- TASK GOAL:
A verbatim copy of the line containing "This screenshot has height=378, width=597." and all lines after it, up to and including the final line of the records, is the only acceptable output.

- DATASET EXCERPTS:

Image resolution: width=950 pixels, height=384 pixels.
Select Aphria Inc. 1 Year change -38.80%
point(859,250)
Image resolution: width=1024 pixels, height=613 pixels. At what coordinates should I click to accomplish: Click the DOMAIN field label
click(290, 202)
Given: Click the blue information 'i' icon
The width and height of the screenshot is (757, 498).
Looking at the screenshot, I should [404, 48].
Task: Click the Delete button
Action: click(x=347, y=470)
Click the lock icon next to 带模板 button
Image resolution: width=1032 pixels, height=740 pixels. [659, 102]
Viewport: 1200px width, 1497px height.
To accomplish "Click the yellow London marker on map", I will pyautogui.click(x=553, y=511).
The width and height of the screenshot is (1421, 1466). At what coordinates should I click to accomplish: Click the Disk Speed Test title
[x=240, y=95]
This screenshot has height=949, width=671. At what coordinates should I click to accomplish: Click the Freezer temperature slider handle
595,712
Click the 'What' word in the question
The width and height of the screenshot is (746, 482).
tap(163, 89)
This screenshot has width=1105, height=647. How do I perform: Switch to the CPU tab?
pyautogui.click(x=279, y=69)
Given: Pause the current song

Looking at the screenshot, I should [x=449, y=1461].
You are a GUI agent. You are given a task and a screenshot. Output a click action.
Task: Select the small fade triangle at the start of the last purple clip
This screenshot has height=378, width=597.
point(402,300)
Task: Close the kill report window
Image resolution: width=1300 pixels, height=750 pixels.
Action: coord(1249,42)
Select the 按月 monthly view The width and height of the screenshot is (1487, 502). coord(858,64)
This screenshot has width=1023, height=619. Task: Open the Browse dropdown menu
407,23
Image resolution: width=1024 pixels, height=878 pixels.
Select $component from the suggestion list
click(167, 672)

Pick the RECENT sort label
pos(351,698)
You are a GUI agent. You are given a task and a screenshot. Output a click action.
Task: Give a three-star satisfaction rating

- REPLY TO THE EXERCISE:
This screenshot has height=378, width=597.
point(402,300)
Task: Close the kill report window
Image resolution: width=1300 pixels, height=750 pixels.
Action: coord(1249,42)
Select the 按月 monthly view The width and height of the screenshot is (1487, 502). coord(858,64)
This screenshot has width=1023, height=619. Task: Open the Browse dropdown menu
407,23
Image resolution: width=1024 pixels, height=878 pixels.
Select $component from the suggestion list
click(167, 672)

Pick the RECENT sort label
pos(351,698)
You are a GUI agent. You are given a task and a screenshot. Output a click action.
Task: Give a three-star satisfaction rating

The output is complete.